§ **DIRECTIONS FOR THIS TASK**
Rewrite the records below as a numbered list with one line per item, skipping blank lines and leaving out the pictures.

§ **SUPPLIED MATERIAL**

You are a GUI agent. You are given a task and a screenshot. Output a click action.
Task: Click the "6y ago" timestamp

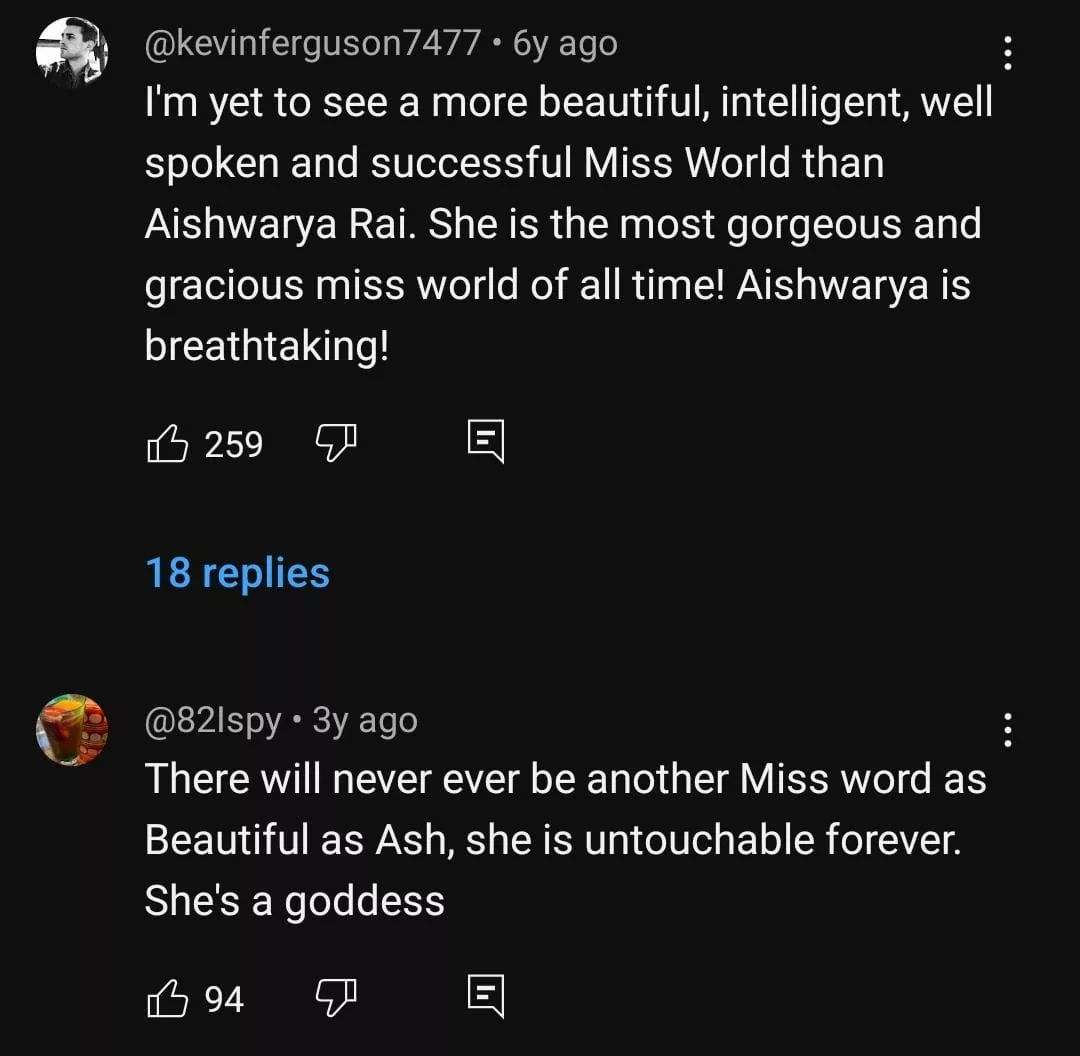tap(565, 43)
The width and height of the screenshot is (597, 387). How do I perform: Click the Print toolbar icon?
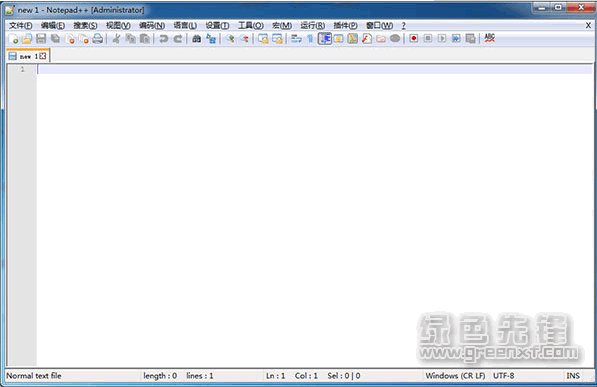(x=98, y=38)
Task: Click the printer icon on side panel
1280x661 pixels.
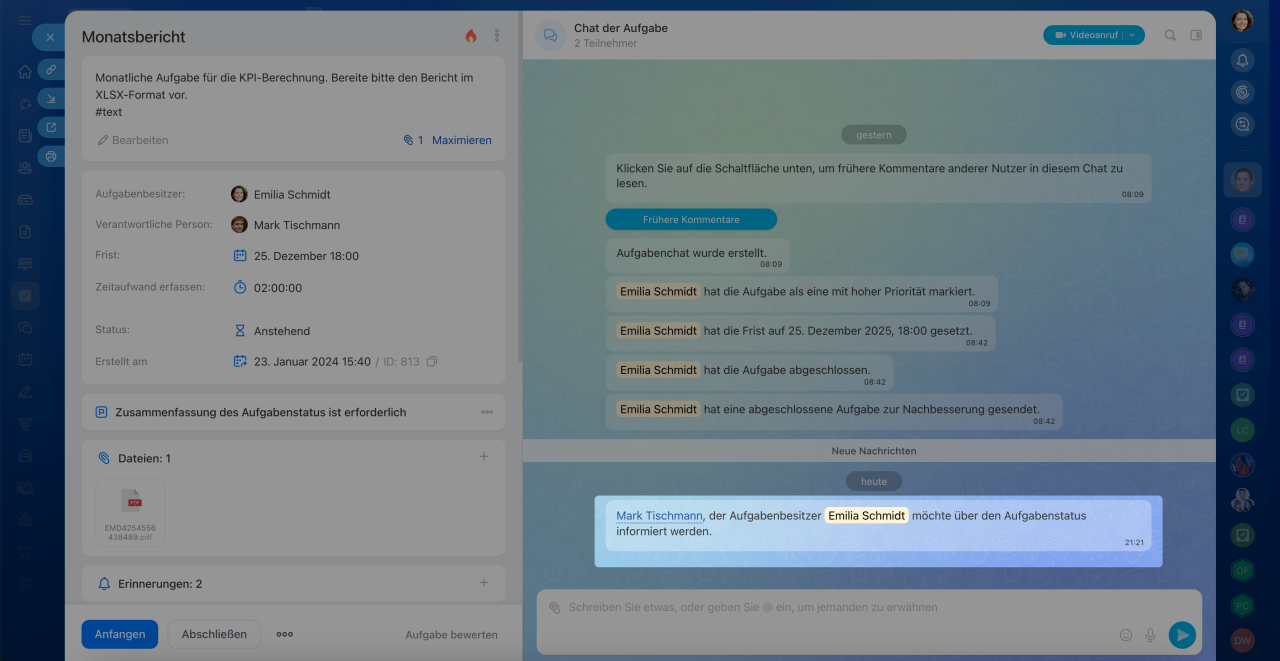Action: 51,156
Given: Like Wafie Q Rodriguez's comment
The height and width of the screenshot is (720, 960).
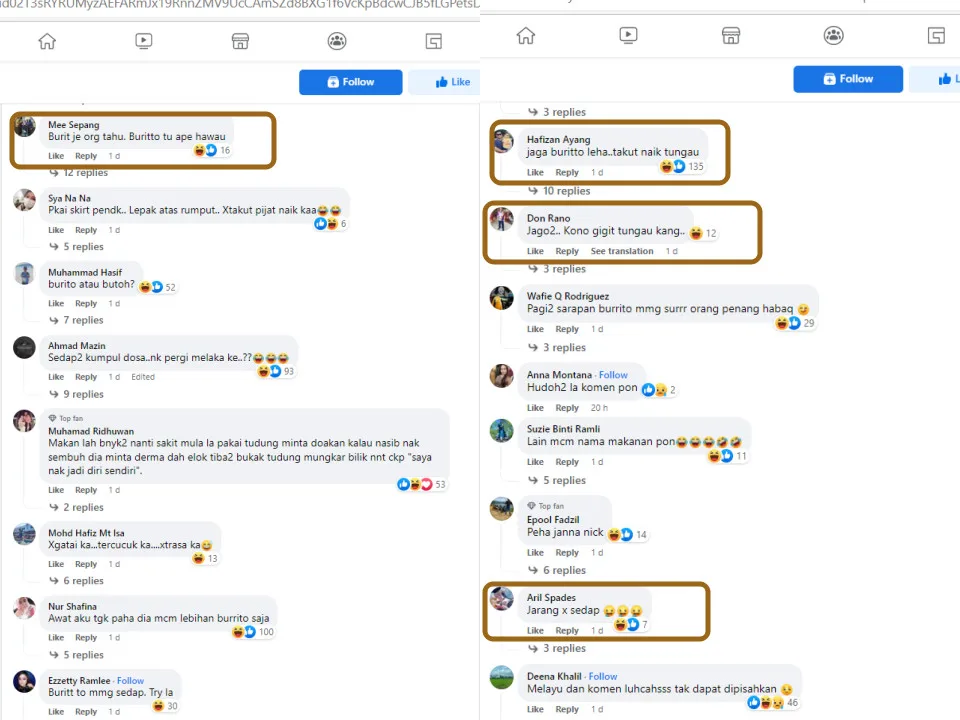Looking at the screenshot, I should 535,329.
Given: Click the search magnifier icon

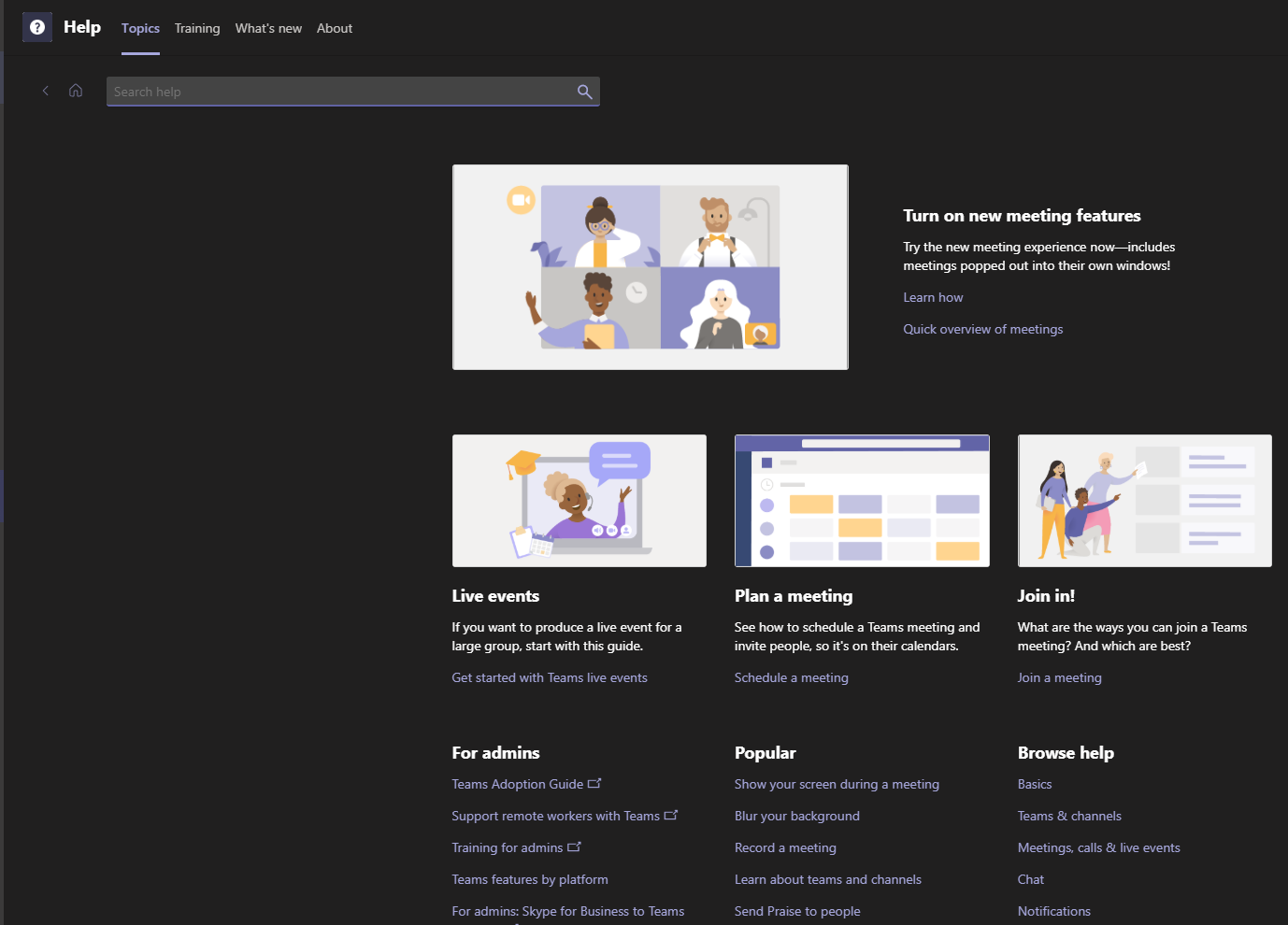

§ **FULL OUTPUT**
1. You are a GUI agent. You are given a task and a screenshot. Output a click action.
2. Task: Click the "6y ago" timestamp
3. tap(565, 43)
4. The width and height of the screenshot is (597, 387). How do I perform: Click the Print toolbar icon?
5. (x=98, y=38)
6. Task: Click the printer icon on side panel
7. 1280x661 pixels.
8. Action: 51,156
9. Given: Like Wafie Q Rodriguez's comment
10. The height and width of the screenshot is (720, 960).
11. Looking at the screenshot, I should 535,329.
12. Given: Click the search magnifier icon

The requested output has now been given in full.